Quick Start | Two Modes | Cloud Relay | Local AI | CLI | API | SDK | Architecture


What is Trio Core?

Trio Core is the open-source camera agent for Trio AI. It runs on your local network, discovers cameras via ONVIF, and either:

  1. Relays video to Trio Cloud for cloud ingest, analysis, and dashboards
  2. Runs AI locally for live monitoring, counting, and scene understanding on your own hardware
┌──────────────────────────────────────────────────────────┐
│  Your Network                                            │
│                                                          │
│  IP Camera ──RTSP──► Trio Core ──HTTPS──► Trio Cloud     │
│                      (this repo)         (paid, $99/cam) │
│                          │                               │
│                          └── or run AI locally           │
│                             (free, open source)          │
└──────────────────────────────────────────────────────────┘

Core capabilities:

  • Discover — Auto-find cameras on your network via ONVIF and resolve RTSP URLs
  • Monitor — Live RTSP camera analysis with watch prompts, object counts, and event digests
  • Relay — Stream RTSP, webcam, or video-file sources to Trio Cloud over HTTP MPEG-TS
  • Analyze — Run scene understanding on images and videos from the CLI or API
  • Serve — Expose local inference APIs for detection and description
  • Tailscale auto-proxy — Works through Tailscale networks automatically

Quick Start

# Install
pip install 'trio-core[mlx]'      # Apple Silicon local AI
pip install 'trio-core[cuda]'     # NVIDIA GPU local AI
pip install trio-core             # Discovery, relay, API

# Check your setup
trio doctor

# Discover cameras on your network
trio discover

# Start local monitoring (Apple Silicon default)
trio cam --rtsp rtsp://admin:pass@192.168.1.100/stream

# Or relay to Trio Cloud
trio relay --camera rtsp://admin:pass@192.168.1.100/stream \
           --token YOUR_TOKEN

Two Modes

Mode 1: Cloud Relay (Trio Cloud customers)

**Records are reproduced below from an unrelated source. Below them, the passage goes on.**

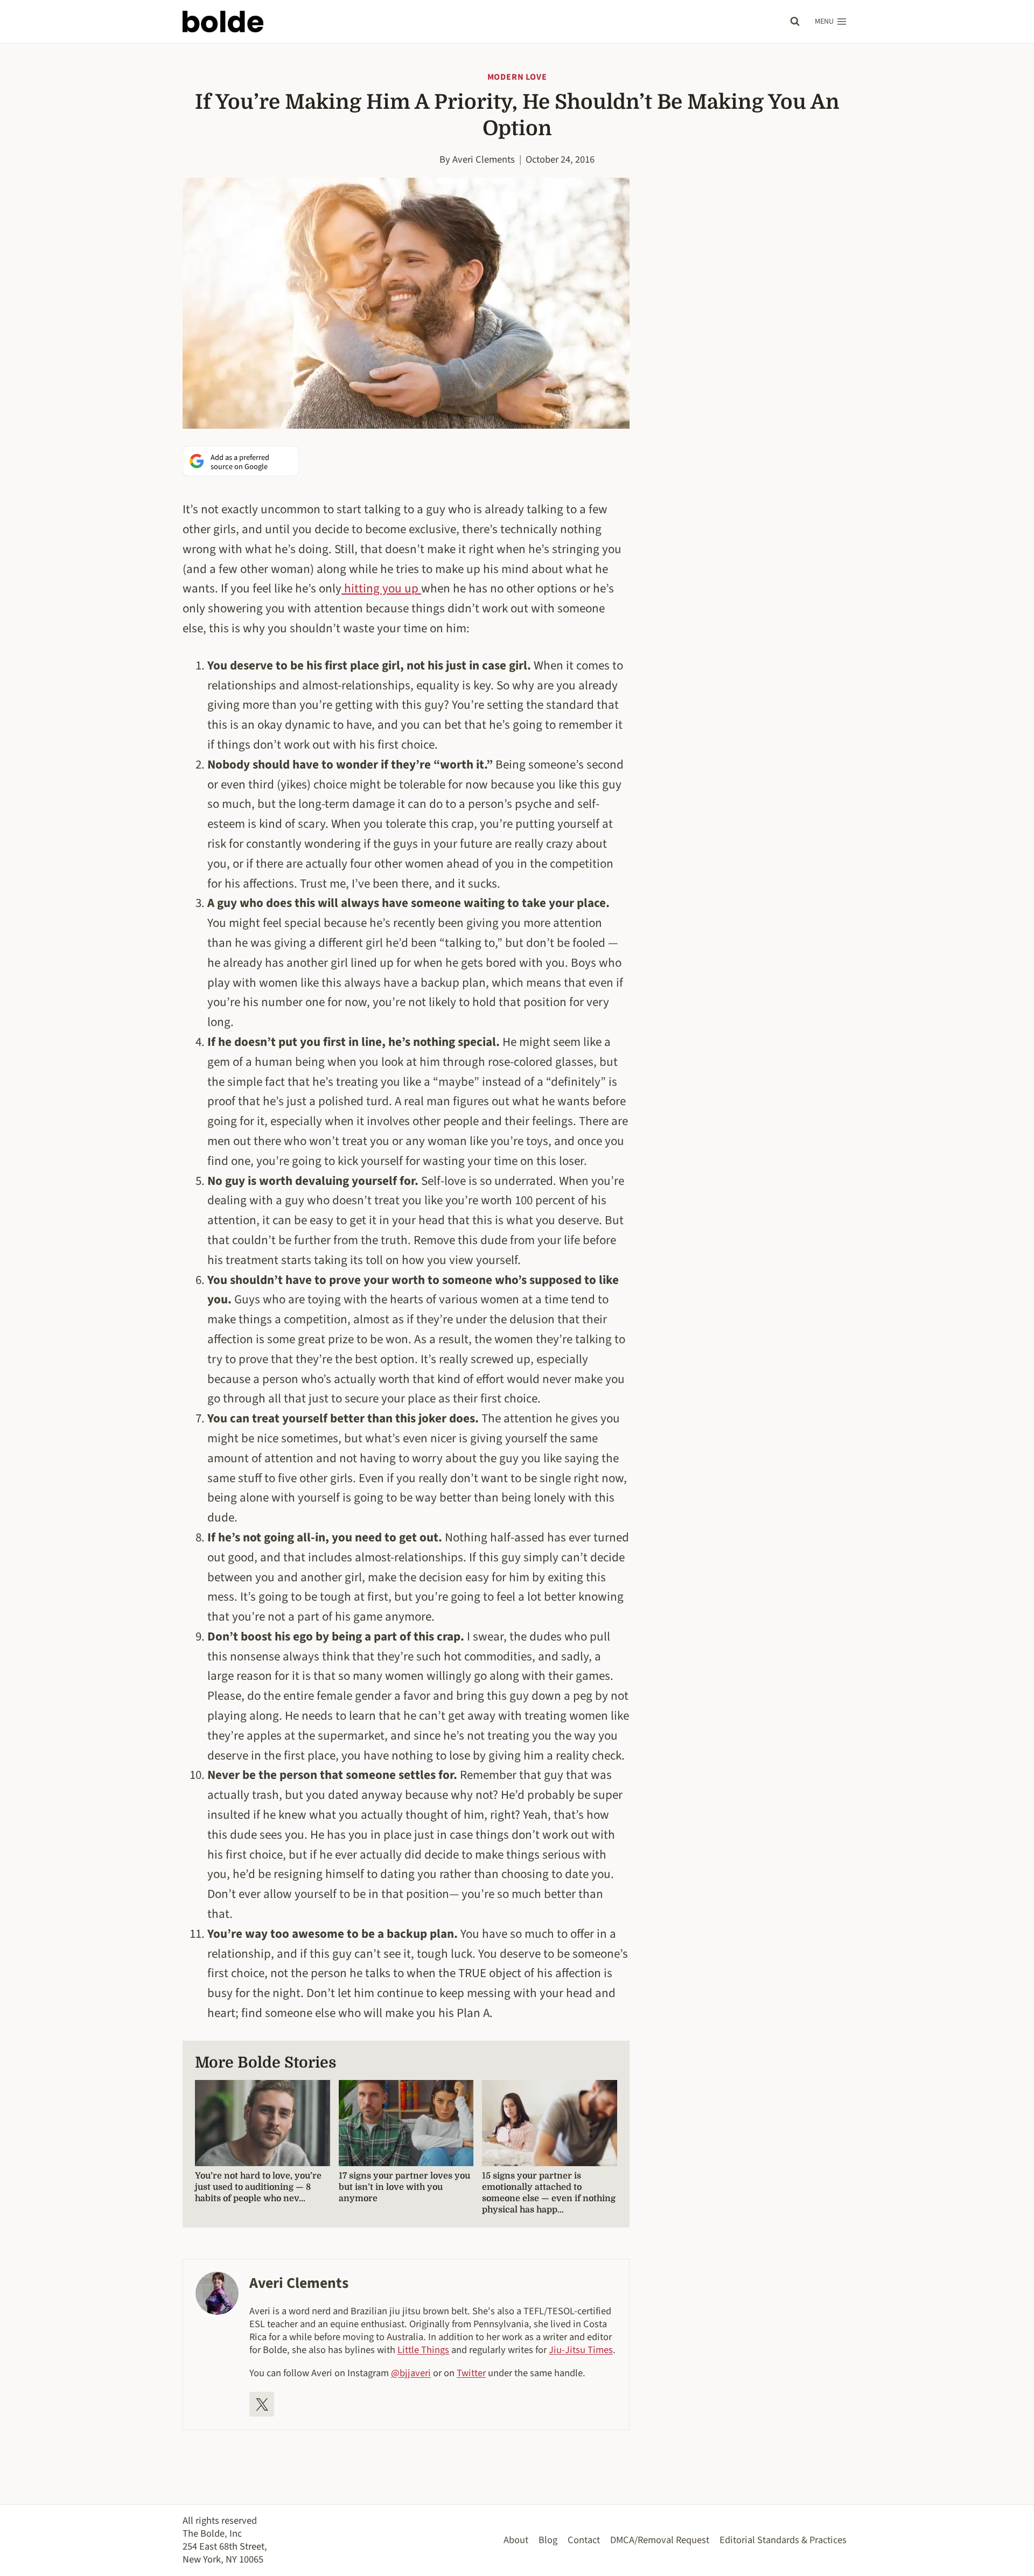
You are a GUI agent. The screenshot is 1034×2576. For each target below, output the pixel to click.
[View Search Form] (795, 21)
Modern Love (517, 77)
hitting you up (381, 588)
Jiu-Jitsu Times (581, 2350)
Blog (548, 2540)
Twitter (471, 2373)
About (516, 2540)
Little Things (423, 2350)
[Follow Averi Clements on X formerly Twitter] (261, 2404)
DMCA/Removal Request (659, 2540)
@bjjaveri (411, 2373)
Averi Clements (483, 159)
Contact (584, 2540)
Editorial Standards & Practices (783, 2540)
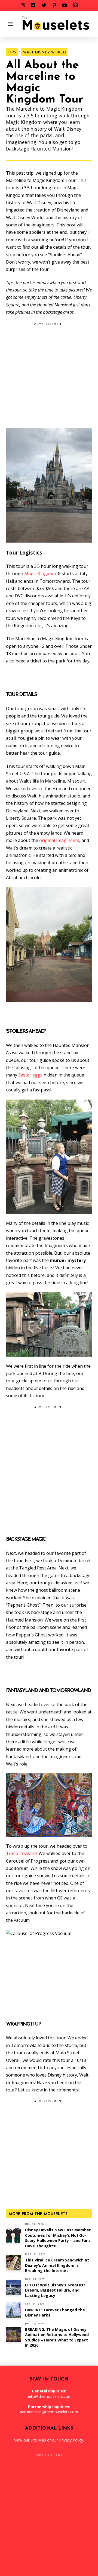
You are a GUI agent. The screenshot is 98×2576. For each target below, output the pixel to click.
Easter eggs (30, 1075)
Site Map (38, 2440)
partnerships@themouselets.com (49, 2411)
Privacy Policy (71, 2440)
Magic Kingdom (40, 573)
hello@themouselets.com (49, 2396)
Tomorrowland (21, 1853)
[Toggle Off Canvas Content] (10, 23)
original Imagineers (59, 840)
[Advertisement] (49, 377)
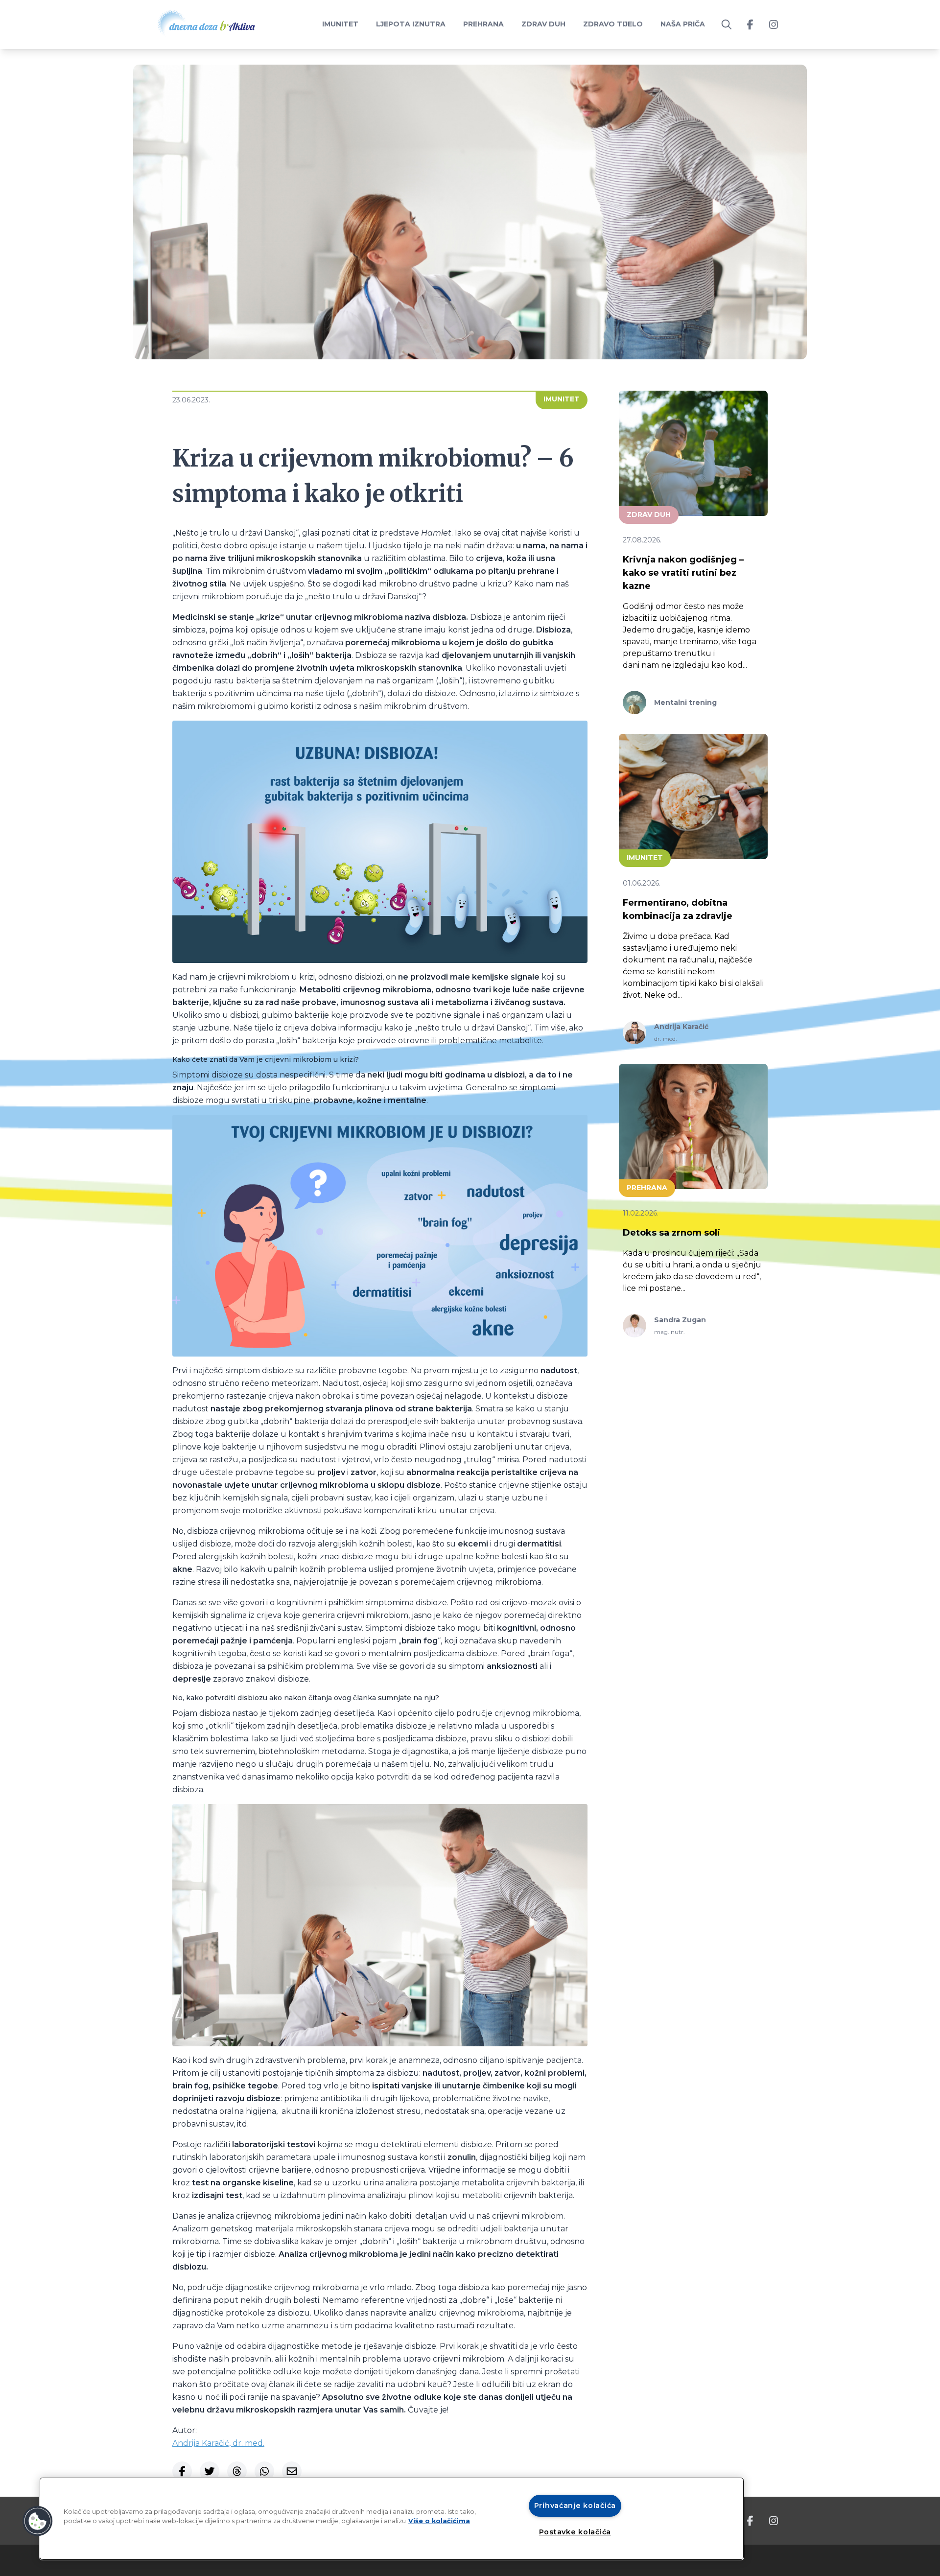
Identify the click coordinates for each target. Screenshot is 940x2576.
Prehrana (483, 24)
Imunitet (340, 24)
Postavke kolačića (575, 2532)
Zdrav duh (543, 24)
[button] (37, 2521)
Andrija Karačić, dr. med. (218, 2443)
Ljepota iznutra (411, 24)
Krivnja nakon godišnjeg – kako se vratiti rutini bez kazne (683, 572)
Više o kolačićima (439, 2521)
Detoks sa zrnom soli (671, 1232)
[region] (391, 2518)
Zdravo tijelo (613, 24)
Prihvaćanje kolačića (575, 2505)
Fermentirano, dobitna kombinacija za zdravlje (677, 909)
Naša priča (682, 24)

Trio Core takes an RTSP stream, webcam, or video file, registers a camera with Trio Cloud, and pushes HTTP MPEG-TS to the cloud ingest endpoint. All AI processing happens in the cloud.

trio relay --camera rtsp://admin:pass@192.168.1.100/stream \
           --token YOUR_TOKEN

What Cloud does: session management → ingest → analysis → dashboard

Mode 2: Local AI (open-source users)

Run everything locally on your own machine. No cloud needed, no subscription.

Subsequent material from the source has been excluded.